**Material for this task**
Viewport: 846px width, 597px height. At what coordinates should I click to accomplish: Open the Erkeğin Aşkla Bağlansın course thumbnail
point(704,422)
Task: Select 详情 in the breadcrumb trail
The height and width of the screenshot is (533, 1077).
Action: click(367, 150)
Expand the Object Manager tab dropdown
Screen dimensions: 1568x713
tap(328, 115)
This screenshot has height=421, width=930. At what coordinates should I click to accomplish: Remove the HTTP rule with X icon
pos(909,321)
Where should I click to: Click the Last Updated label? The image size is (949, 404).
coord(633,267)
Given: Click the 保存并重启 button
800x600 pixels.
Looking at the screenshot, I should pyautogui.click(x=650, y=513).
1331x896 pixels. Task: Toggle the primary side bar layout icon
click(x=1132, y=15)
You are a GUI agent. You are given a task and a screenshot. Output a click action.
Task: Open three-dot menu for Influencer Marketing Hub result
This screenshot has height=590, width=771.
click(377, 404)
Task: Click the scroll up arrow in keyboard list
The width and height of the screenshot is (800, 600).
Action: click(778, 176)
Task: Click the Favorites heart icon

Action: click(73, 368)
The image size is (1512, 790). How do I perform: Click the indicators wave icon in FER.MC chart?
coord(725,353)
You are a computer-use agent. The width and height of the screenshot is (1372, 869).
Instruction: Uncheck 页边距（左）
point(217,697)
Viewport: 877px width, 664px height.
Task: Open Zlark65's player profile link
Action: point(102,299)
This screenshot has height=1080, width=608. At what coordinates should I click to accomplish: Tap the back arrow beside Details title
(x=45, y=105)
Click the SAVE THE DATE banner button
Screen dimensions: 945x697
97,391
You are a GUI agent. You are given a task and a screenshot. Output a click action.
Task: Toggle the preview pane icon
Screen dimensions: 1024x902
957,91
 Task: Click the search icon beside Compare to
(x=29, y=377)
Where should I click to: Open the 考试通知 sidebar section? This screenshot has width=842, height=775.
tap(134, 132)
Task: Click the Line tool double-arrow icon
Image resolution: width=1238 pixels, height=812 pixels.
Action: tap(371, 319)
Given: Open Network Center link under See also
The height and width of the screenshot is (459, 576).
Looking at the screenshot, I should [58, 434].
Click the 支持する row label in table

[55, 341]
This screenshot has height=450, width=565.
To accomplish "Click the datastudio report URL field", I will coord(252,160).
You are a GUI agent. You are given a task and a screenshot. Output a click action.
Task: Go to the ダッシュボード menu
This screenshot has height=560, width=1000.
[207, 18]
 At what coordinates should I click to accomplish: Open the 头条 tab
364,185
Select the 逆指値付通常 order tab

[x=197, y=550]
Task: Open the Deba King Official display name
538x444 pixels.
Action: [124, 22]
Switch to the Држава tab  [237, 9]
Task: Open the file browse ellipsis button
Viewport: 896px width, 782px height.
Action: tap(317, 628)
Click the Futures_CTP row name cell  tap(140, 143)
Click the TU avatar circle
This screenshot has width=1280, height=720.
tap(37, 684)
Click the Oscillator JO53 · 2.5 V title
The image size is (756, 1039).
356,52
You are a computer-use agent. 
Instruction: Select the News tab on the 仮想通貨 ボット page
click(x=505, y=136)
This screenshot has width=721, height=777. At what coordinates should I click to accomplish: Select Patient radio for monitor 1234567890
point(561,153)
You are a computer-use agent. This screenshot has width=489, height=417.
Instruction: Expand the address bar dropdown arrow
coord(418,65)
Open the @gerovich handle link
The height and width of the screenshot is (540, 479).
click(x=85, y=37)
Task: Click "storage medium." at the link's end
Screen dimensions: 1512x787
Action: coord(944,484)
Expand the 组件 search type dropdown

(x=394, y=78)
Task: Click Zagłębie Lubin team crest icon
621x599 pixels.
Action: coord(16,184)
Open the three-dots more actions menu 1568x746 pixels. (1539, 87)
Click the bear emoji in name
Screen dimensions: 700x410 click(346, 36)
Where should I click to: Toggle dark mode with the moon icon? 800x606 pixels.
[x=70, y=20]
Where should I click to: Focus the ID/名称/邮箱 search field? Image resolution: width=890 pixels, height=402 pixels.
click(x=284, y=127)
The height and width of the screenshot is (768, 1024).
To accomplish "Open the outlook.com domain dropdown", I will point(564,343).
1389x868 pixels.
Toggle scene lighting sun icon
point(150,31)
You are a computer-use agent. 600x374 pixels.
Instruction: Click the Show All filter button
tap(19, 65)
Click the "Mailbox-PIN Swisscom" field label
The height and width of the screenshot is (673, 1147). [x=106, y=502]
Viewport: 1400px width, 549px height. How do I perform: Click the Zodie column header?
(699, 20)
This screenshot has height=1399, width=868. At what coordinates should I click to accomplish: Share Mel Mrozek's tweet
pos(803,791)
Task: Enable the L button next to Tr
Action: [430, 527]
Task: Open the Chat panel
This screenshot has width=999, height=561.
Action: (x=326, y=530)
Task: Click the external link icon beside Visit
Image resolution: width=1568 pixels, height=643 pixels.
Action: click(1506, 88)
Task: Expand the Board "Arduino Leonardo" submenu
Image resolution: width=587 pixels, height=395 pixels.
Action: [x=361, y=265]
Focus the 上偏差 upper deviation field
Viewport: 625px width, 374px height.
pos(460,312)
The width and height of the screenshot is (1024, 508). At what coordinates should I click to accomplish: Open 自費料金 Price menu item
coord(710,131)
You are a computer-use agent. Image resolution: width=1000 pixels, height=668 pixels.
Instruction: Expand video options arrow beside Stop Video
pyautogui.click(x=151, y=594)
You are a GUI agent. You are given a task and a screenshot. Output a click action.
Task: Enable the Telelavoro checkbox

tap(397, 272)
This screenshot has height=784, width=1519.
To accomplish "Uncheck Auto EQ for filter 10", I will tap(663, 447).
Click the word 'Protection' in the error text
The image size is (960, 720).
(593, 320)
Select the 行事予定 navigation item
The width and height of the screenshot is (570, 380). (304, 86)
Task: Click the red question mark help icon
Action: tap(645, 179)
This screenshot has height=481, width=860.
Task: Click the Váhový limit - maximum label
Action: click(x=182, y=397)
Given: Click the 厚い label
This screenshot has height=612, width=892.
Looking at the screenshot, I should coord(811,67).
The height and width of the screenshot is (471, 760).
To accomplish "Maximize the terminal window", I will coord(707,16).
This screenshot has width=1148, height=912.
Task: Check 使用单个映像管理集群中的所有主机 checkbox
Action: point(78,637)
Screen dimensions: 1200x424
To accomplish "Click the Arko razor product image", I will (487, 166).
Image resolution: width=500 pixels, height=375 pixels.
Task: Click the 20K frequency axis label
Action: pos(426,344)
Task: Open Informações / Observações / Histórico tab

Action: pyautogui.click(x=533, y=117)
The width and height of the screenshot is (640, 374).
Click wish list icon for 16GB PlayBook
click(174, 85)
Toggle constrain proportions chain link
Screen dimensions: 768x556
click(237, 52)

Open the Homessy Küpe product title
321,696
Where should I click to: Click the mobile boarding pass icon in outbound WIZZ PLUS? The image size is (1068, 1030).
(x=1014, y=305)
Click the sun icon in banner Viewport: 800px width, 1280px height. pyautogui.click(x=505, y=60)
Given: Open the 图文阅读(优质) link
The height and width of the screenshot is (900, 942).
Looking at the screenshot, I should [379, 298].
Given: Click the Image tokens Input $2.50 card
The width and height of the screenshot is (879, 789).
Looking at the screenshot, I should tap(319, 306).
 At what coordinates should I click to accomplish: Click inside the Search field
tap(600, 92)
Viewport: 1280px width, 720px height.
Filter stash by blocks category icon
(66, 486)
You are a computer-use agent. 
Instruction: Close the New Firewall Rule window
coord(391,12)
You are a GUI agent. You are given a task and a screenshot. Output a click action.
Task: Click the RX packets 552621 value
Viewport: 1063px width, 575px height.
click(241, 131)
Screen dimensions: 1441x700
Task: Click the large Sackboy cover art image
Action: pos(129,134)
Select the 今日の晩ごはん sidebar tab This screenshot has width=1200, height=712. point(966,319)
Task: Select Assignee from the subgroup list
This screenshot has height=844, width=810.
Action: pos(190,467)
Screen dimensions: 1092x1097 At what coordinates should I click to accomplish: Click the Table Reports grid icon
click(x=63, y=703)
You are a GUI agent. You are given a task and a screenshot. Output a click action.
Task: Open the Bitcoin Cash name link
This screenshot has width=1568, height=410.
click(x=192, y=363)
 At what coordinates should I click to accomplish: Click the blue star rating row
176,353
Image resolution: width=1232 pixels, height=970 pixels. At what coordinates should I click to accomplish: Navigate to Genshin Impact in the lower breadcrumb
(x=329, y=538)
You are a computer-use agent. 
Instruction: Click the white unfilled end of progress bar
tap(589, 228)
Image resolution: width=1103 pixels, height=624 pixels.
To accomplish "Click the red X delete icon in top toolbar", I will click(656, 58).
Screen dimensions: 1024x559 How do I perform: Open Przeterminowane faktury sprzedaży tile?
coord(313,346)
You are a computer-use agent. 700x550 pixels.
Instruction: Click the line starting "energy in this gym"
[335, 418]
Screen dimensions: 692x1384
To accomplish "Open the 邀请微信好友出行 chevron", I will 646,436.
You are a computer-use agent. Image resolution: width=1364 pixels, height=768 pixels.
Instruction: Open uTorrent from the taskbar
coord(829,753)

**Work to complete**
Using the entries above, give back exactly the line containing "Task: Go to the ダッシュボード menu", the line containing "Switch to the", and every line between them, and nothing else.

**Reply**
Task: Go to the ダッシュボード menu
This screenshot has height=560, width=1000.
[207, 18]
 At what coordinates should I click to accomplish: Open the 头条 tab
364,185
Select the 逆指値付通常 order tab

[x=197, y=550]
Task: Open the Deba King Official display name
538x444 pixels.
Action: [124, 22]
Switch to the Држава tab  [237, 9]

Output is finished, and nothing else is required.